--- START ---

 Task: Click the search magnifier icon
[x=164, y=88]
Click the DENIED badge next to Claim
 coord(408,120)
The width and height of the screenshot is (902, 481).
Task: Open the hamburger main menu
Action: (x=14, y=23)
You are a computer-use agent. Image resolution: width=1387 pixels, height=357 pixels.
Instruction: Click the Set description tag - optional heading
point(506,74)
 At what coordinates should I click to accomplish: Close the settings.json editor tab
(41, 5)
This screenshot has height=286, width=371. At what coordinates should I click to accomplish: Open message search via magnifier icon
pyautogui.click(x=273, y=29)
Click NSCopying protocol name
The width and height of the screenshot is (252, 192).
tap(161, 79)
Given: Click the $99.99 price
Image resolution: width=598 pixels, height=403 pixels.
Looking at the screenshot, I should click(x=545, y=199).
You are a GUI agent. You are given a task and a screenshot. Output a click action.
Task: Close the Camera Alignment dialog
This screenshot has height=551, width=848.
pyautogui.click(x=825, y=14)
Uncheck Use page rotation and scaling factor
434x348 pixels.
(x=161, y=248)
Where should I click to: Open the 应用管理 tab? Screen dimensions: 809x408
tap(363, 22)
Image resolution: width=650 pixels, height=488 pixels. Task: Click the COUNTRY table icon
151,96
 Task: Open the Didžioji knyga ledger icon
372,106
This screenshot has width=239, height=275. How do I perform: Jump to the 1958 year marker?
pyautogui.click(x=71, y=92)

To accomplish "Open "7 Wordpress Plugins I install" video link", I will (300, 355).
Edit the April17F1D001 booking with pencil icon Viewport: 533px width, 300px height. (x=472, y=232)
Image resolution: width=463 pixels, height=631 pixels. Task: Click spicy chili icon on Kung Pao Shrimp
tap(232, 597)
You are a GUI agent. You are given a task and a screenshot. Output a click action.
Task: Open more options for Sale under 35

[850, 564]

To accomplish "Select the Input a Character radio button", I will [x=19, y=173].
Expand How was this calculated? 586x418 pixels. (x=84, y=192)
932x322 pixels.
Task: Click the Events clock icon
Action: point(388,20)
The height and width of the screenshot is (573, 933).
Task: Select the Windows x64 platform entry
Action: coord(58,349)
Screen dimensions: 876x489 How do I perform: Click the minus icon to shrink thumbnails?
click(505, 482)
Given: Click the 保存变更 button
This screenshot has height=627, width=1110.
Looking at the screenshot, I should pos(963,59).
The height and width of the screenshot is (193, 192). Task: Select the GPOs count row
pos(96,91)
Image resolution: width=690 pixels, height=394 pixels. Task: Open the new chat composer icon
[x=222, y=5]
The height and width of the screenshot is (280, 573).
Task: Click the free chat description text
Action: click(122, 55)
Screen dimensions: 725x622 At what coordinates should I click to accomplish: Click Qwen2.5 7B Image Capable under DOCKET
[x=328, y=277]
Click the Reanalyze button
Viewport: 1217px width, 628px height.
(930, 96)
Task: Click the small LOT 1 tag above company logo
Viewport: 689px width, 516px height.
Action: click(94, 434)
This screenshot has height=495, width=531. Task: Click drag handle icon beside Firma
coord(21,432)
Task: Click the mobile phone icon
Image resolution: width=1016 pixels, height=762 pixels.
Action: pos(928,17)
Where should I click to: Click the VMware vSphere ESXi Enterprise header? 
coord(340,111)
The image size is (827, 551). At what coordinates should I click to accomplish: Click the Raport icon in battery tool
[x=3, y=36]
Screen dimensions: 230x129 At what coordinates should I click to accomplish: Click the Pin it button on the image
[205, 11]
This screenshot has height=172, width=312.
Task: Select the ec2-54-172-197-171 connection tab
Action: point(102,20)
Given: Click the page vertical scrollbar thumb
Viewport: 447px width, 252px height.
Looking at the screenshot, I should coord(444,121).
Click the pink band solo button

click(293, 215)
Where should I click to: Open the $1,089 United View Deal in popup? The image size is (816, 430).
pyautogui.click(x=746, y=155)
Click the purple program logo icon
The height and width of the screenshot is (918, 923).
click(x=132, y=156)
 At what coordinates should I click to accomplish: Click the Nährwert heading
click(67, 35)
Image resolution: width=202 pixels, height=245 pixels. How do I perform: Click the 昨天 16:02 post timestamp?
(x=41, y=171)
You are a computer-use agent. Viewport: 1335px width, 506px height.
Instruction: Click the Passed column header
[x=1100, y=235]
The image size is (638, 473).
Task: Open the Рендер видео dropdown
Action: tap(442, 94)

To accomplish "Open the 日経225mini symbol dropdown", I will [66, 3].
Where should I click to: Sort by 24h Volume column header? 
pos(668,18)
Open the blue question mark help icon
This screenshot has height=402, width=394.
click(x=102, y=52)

--- END ---

» **What is required**: Each line of the data that contains "agent" belongs in the answer.

» **Exercise answer**:
You are a computer-use agent. Image resolution: width=1387 pixels, height=357 pixels.
You are a GUI agent. You are given a task and a screenshot. Output a click action.
You are a GUI agent. You are given a task and a screenshot. Output a click action.
You are a computer-use agent. Viewport: 1335px width, 506px height.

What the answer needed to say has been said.